Entering into the 2022 season, Smith was in a competition for the starting quarterback position against Tyler Shough and Behren Morton. Shough was named the team's week one starter on August 21. Shough started the game against Murray State, but exited the game after the first quarter due to a possible injury and was replaced by Smith. In Week 2, Smith started Texas Tech's game against no. 25 Houston. The Red Raiders jumped out to a 17–3 halftime lead, but the Cougars stormed back in the second half due in part to three interceptions by Smith, including one that was returned 54 yards for a touchdown. Houston took a 20–17 lead with 0:37 left in regulation before Smith led the offense down field to tie the game 20–20 with a 47-yard field goal from Trey Wolff; the Red Raiders would win the game 33–30 in double overtime, with Smith scoring the game-winning touchdown on a 9-yard run. Smith finished with a career-high 350 yards passing and three total touchdowns, two passing and one rushing. For his performance, Smith was named the Big 12 Offensive Player of the Week. Two weeks later, against no. 22 Texas, Smith threw for 331 yards and two touchdowns along with 42 rushing yards and a rushing touchdown in the 37–34 overtime victory. For his performance against Texas, Smith was named the Earl Campbell Tyler Rose Award National Player of the Week. In the regular season finale against Oklahoma, Smith had both a rushing and receiving touchdown. On December 5, it was announced that Smith would be entering the NCAA transfer portal.

=== Houston ===
On December 21, 2022, Smith transferred to Houston.

===Statistics===

Year: Team; Games; Passing; Rushing
GP: GS; Record; Cmp; Att; Pct; Yds; Avg; TD; Int; Rtg; Att; Yds; Avg; TD
2020: Texas Tech; Redshirt
2021: Texas Tech; 11; 4; 2−2; 86; 140; 61.4; 1,182; 8.4; 7; 2; 146.0; 57; 154; 2.7; 3
2022: Texas Tech; 12; 4; 2−2; 146; 221; 66.1; 1,505; 6.8; 12; 8; 133.9; 76; 116; 1.5; 7
2023: Houston; 12; 12; 4−8; 256; 397; 64.5; 2,801; 7.1; 22; 13; 135.5; 138; 428; 3.1; 6
2024: Houston; 9; 5; 1−4; 87; 133; 65.4; 867; 6.5; 4; 8; 118.1; 65; 147; 2.3; 3
Career: 44; 25; 9–16; 574; 889; 64.6; 6,354; 7.1; 45; 31; 134.3; 336; 845; 2.5; 19

Source:

==Professional career==

On April 30, 2025, Smith received a rookie minicamp try out with the Dallas Cowboys.

Pre-draft measurables
| Height | Weight | Arm length | Hand span | Wingspan | 40-yard dash | 10-yard split | 20-yard split | 20-yard shuttle | Vertical jump | Broad jump |
| 6 ft 4+1⁄8 in (1.93 m) | 219 lb (99 kg) | 32+1⁄2 in (0.83 m) | 10+3⁄8 in (0.26 m) | 6 ft 7+1⁄2 in (2.02 m) | 4.66 s | 1.64 s | 2.67 s | 4.32 s | 37.0 in (0.94 m) | 10 ft 2 in (3.10 m) |
All values from Pro Day

=== Houston Gamblers ===
On January 12, 2026, Smith signed with the Houston Gamblers of the United Football League (UFL). He was released on March 23.
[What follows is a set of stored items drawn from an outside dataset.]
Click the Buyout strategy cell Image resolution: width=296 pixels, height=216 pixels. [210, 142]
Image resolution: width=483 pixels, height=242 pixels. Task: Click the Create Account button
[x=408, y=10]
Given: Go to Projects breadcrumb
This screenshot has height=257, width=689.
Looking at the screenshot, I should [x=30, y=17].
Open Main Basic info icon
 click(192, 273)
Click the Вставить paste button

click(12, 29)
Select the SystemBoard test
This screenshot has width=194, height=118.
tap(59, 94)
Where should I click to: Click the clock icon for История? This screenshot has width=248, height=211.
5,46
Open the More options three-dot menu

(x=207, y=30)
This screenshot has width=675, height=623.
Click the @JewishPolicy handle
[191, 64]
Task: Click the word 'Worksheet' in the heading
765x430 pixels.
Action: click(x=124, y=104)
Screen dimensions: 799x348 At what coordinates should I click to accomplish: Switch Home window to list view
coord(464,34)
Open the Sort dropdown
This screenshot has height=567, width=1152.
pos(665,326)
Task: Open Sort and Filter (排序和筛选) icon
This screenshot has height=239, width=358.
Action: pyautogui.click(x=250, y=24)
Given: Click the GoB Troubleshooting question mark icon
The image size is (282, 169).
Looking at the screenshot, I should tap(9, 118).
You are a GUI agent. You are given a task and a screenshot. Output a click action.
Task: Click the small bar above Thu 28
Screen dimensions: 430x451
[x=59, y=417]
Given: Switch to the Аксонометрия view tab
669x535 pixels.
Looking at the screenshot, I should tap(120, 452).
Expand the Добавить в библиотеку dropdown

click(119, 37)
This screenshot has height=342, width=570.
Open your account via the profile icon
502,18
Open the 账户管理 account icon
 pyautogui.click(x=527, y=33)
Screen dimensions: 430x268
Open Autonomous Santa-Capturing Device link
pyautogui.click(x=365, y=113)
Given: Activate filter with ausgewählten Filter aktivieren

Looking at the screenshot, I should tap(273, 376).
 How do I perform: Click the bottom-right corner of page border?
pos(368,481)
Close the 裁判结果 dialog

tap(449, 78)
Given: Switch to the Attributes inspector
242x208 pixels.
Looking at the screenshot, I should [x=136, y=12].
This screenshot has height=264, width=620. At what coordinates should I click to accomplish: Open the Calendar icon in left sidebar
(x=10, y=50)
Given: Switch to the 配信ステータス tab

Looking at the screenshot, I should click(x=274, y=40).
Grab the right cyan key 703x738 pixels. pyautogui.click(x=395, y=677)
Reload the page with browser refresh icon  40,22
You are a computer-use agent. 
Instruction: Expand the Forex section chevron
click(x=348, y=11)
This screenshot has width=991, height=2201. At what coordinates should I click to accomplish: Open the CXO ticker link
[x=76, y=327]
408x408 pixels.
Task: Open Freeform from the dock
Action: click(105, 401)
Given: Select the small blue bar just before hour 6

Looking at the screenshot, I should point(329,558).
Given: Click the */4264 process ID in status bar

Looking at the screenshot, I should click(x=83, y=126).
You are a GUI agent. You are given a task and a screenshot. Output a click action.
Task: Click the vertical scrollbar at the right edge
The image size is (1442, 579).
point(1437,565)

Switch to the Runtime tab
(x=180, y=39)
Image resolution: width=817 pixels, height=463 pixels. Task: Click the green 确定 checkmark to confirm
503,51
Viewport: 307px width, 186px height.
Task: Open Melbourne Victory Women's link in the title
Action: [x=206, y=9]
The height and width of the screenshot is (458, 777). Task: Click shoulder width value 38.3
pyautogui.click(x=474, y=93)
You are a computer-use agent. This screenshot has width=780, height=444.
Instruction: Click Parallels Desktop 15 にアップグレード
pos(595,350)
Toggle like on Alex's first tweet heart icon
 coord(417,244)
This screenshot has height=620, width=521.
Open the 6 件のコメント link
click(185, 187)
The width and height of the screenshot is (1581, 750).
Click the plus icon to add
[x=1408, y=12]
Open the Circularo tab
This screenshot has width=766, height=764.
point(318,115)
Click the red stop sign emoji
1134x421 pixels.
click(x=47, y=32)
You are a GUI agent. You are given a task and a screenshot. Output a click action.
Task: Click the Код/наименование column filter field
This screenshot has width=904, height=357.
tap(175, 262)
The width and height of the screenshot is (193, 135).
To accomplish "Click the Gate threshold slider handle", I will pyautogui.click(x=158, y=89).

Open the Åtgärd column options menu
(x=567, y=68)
=== Birmingham Stallions ===
On March 24, 2026, Smith signed with the Birmingham Stallions of the United Football League (UFL). He spent the season as the Stallions' third-string quarterback, recording no stats throughout the season.

==Personal life==
Smith's father, DeAndre, was the running backs coach for Texas Tech from 2019 to 2021. As of 2023, he is the running backs coach for the Indianapolis Colts in the NFL.